This week, an Eastern Cape woman, Veziwe Ntsizela, 41, murdered her children by poison and then also took her life.
Ntsizela poisoned four-year-old Iyapha Ntsizela, Phila, eight, and Inga, 12, all girls. Ntsizela was found 100m from her children’s lifeless bodies. Her 14-year-old resisted and managed to run away. Ntsizela is the second woman in as many months to take her own children’s lives before committing suicide.
Last month, another woman killed her three daughters and herself, allegedly because poverty meant she could not care for them.
TimesLIVE Premium spoke to children’s rights activist Petros Majola, who explained that depression, the reason some mothers turned into murderers, is unknown in rural areas and that there is little help when it came to mental health.
“The word depression is not in the vocabulary of African people. We don’t go for therapeutic services, counselling and debriefing ... Some light up candles and pray when we have levels of depression and anxiety and we don’t seek professional help,” he said.
Majola confirmed poverty also led desperate women to murder.
He based this on allegations of some family members and those who know the deceased mother, saying she would often go into debt to make ends meet and then use the children’s social grants to pay off these loans.
These two recent cases have brought the “rare phenomenon” of maternal filicide into focus — defined as “the deliberate act of a mother killing their child/children”.
Another expert, academic and clinical head of department at Wits University and Sterkfontein Hospital, Prof Ugash Subramaney said: “As forensic psychiatrists, we would usually see a woman like this for a forensic psychiatric observation.

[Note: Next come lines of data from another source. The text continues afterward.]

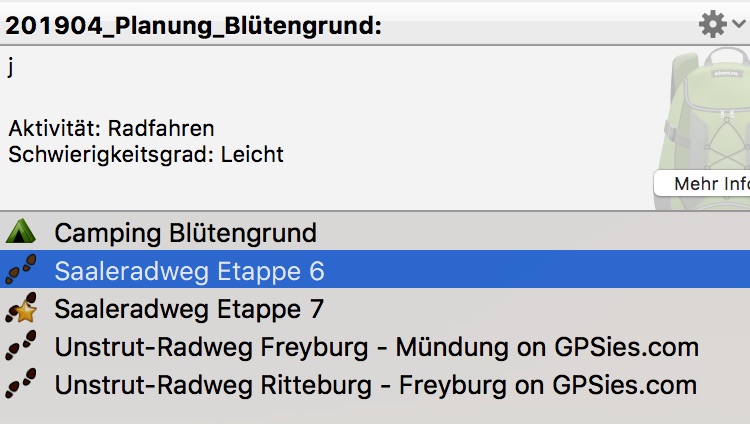
Task: Click the 201904_Planung_Blütengrund title header
Action: (193, 25)
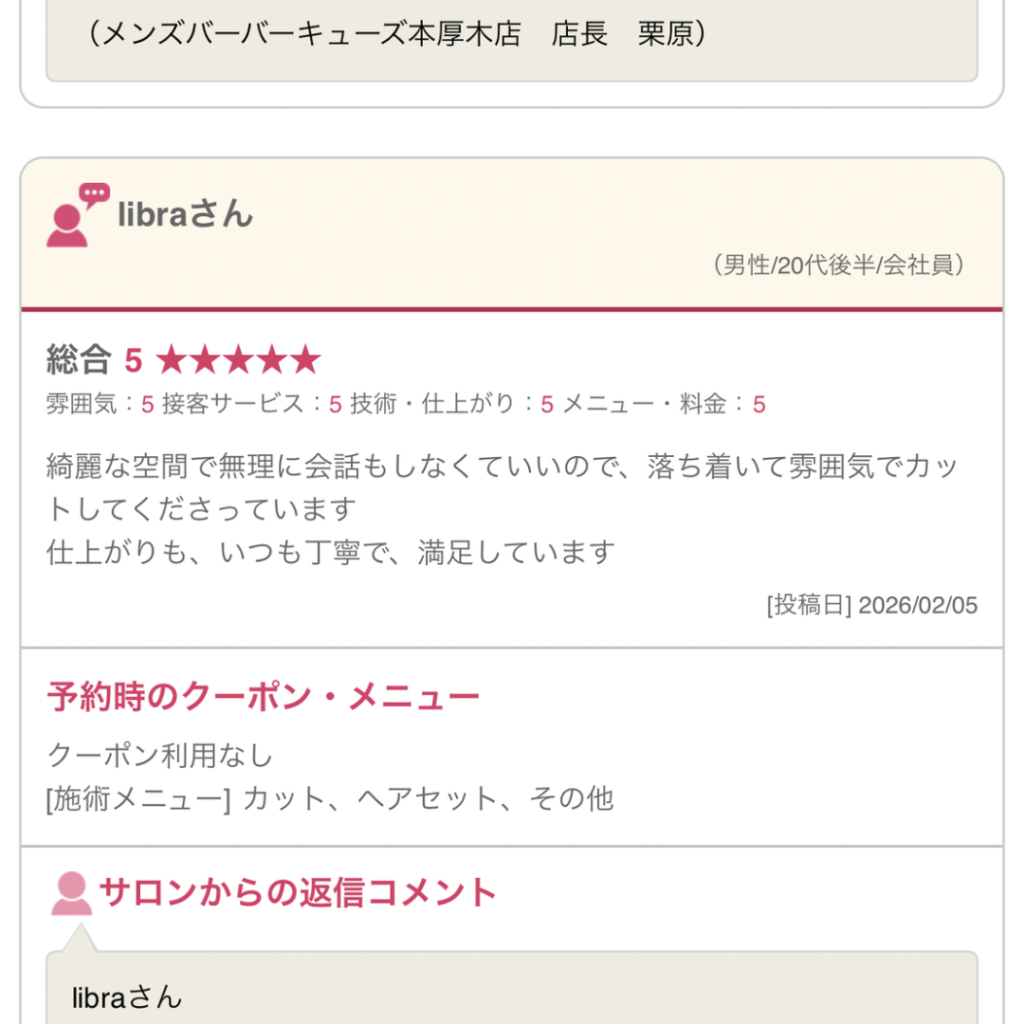1024x1024 pixels.
Task: Click the five-star overall rating stars
Action: point(238,360)
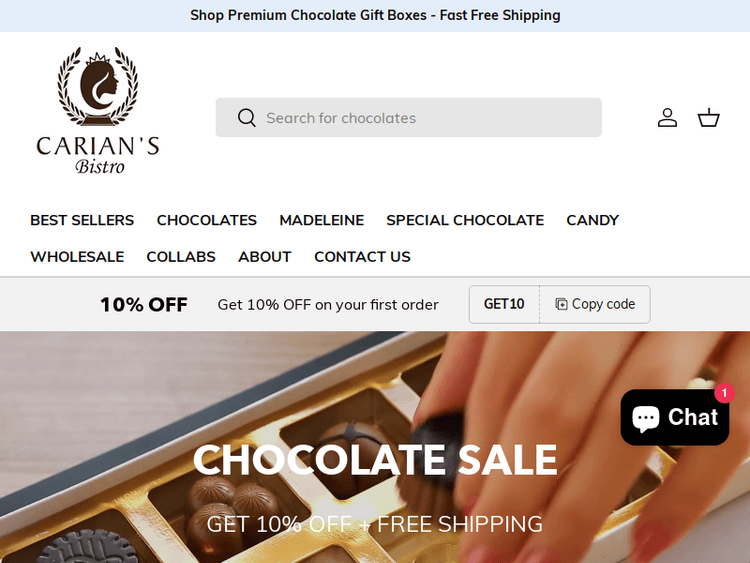The width and height of the screenshot is (750, 563).
Task: Open the Best Sellers menu
Action: point(82,220)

However, when there is concurrent suicide, one can only speculate as to what really transpired from reports [which is] a form of a psychological autopsy.
“Filicide is a rare phenomenon, and when committed by a mother, it raises many issues, as women are historically and traditionally seen as nurturing and protective,” she said.
But there are instances where anger plays a role, such as women who use their children to spite their children’s father, Majola said.
In 2021, a 24-year-old mother was arrested for killing her three-month-old daughter on a farm at Avontuur in Mpumalanga.
The mother apparently visited the child’s father at his workplace, but when she knocked, he refused to open the door. The mother apparently threatened to kill the child and threw the infant onto the ground, killing the baby.
“When the mother is no more, we normally don’t have the answers and live on assumptions based on her history from the family and community. But even if it’s poverty, the mother should leave her children behind. A mother should perhaps give away the child as opposed to killing the child. When you take the child’s life, it’s against their right to life,” he said.
On the possible help available for mothers on the brink of committing filicide, Majola stressed the need for anger management and mental health programmes.
“We talk in fancy boardrooms and go to conferences, but we don’t go to the villages, and even when we do, the affected people are not represented. Rural areas is where we find those people who seek and need the help most.”
Subramaney said the emergence of filicide has been classified as ranging from being related to motive, for example, spousal revenge, to “altruistic filicide”, where a parent kills their child or children because it is perceived to be in the interests of the child.
This was seen when South African expat Lauren Dickason murdered her three children several weeks after moving to New Zealand in September 2021. During her trial, she had hoped to persuade the court in Christchurch that she was not guilty of murder due to insanity and infanticide.
The court convicted her of murder.
“Regarding research on older children that are killed, there might be issues of altruism,” Subramaney said.
“No mother in a normal situation would conceive and carry an unborn child and go through painful labour, then decide to kill the child. We need to apply our minds and check what is going on. It is something deeper,” Majola said.
Subramaney touched on the trauma these events have on the mother’s surviving children, as in the Ntsizela case from earlier this week. She said that witnessing such a horrific incident had a traumatic effect on the surviving child that “cannot be emphasised”.
“Also, even without this, the loss of the main attachment figure is dire and can have an impact on the development of the child going forth, in various ways. Safety issues, trauma counselling and attendance to basic needs are needed here.
“A proper evaluation with a view to assessing the impact of the trauma, and a need for ongoing support in terms of physical, emotional and educational needs, are vital,” she said
Subramaney cited an upcoming study she’s part of “in which it’s clear that a greater emphasis on gender-sensitive psychosocial interventions is required, not only when a woman is referred for observation, but in the run-up to it, to prevent tragedies like this”.
“Suffice to say that destigmatising mental illness is a very important aspect of mental health — the recognition of poverty, dire circumstances, lack of support and if there is a mental health issue, the availability of access to services are vital factors,” she said.